Some people might say the Olympic 1,500m is no longer the event it once was (although try telling that to Ronnie Delany). It has probably endured something of a fall from grace in recent years. This was not helped by the disqualification of the Beijing 2008 gold medal winner Rashid Ramzi from Bahrain. He was later stripped of that medal for failing a doping test, having made something of a mockery of the event to begin with, such as flagrantly bizarre and unreal race tactics.

Willis finished third in the race but was later upgraded to silver. He has always been outspoken and suitably critical of drug cheats throughout his career, not just after Beijing, but more recently too. The fact that the world record in this event of 3:26.00 was achieved by Hicham El Guerrouj of Morocco back in 1998 may or may not be a good sign, and indeed whether or not it can still be considered the blue ribbon event, that traditional old sign of the highest possible quality remains.

Stronger athlete

Since the birth of his first child, Lachlan, in 2013, he has re-emerged a stronger, more motivated athlete. In 2014, he dipped 0.09 seconds below the magic 3:30-mark, and in a world class Commonwealth Games 1,500m final, won a second successive bronze.

The 1,500m heats get under way in the Olympic Stadium today (2.30pm Irish time), and Willis admits he is already a bit more relaxed about these Games, having been chosen to carry the New Zealand flag in the London 2012 opening ceremony.

“Being the flag-bearer there was a lot of focus on that [London],” he says,’’ “and I was still trying to figure my way at the first couple of Games. So in Rio it’s just about getting down to business and trying to make amends for what I thought was a disappointing performance in London.”

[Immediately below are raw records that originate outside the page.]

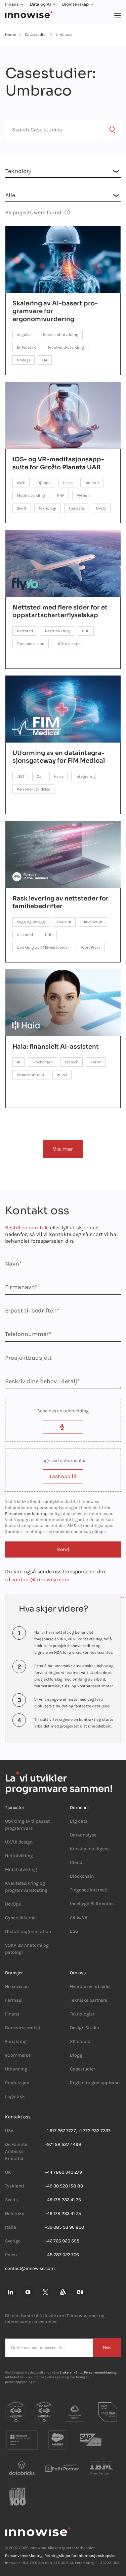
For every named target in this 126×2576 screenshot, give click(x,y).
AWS (21, 482)
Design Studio (84, 2028)
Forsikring (16, 2041)
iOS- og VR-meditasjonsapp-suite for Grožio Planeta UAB (58, 463)
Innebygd (80, 1904)
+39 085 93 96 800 (64, 2227)
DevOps (13, 1904)
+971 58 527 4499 (63, 2144)
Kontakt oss (18, 2117)
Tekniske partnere (88, 2000)
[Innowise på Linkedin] (10, 2292)
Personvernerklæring (26, 1513)
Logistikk (15, 2096)
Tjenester (14, 1807)
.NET (21, 776)
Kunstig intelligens (90, 1849)
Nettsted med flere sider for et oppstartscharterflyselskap (60, 611)
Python (83, 495)
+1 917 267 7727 (60, 2130)
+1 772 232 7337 (94, 2130)
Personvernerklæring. (24, 2555)
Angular (24, 334)
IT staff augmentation (28, 1931)
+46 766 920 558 (62, 2241)
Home (10, 34)
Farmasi (14, 2000)
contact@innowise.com (40, 1579)
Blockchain (42, 1062)
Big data (79, 1821)
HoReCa (64, 922)
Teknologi (47, 508)
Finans (11, 4)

He has already showed signs of his 2008 form, finally enjoying some success at the World Indoor Championships in Oregon, earlier this year, where he won the bronze medal.

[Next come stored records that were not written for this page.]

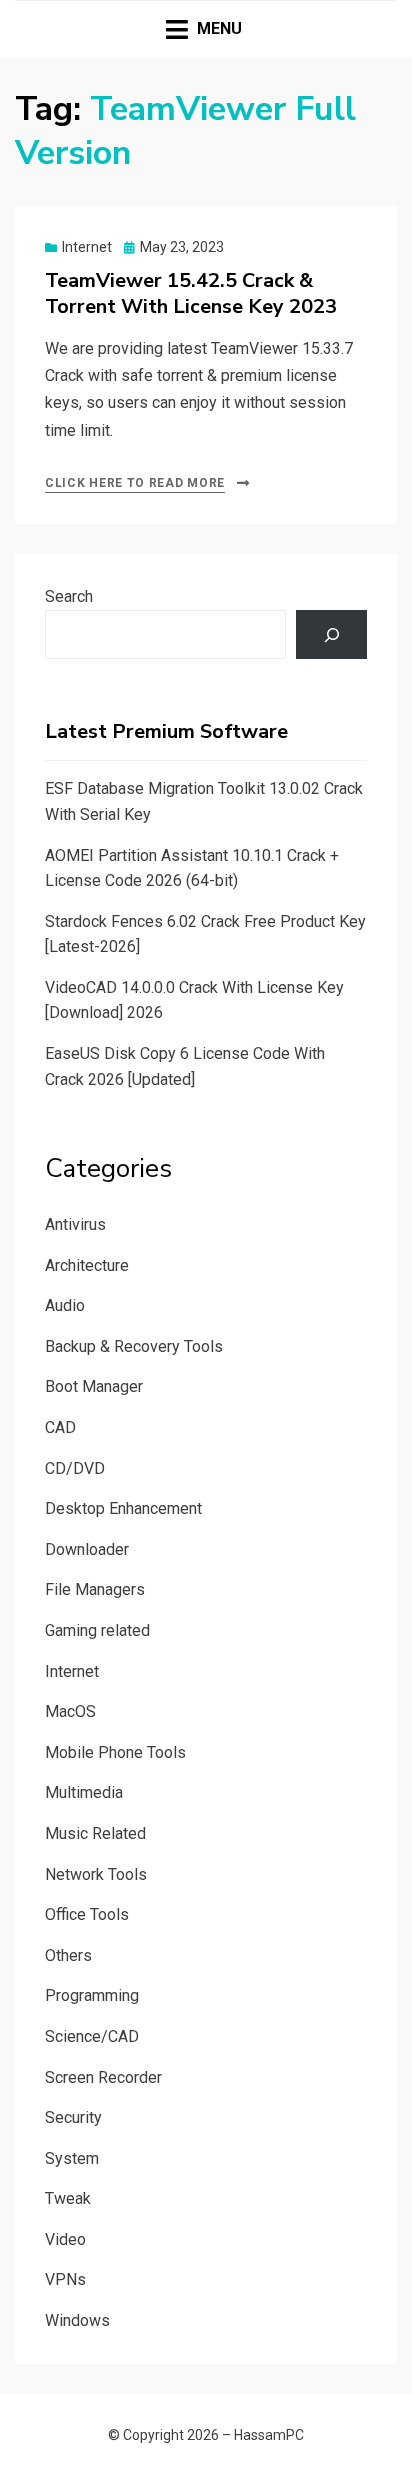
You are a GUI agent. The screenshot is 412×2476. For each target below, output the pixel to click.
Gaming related (97, 1630)
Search (69, 596)
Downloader (87, 1549)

New Zealand is also often compared to Ireland in Olympic terms, given similar populations and sporting interest, although sadly there’s no Irish men’s interest in the event in Rio. So he’s worth following.

Inspiring

Julian Matthews

“At the recent World Indoor Championships, many of the Americans were supporting Nick over their own. That’s the kind of impact he’s made.”

Still, the gold medal favourite remains reigning world champion Asbel Kiprop from Kenya, who was promoted to gold back in 2008. Kiprop looked unbeatable all season, until the Monaco Diamond League, when he finished sixth in a race won by compatriot Ronald Kwemoi, also a potential medallist in Rio

It’s a rare thing for a non-African to win a medal in the 1,500m, but Willis is among them. American Matt Centrowitz is another exception and he is also back again hoping to break that dominance.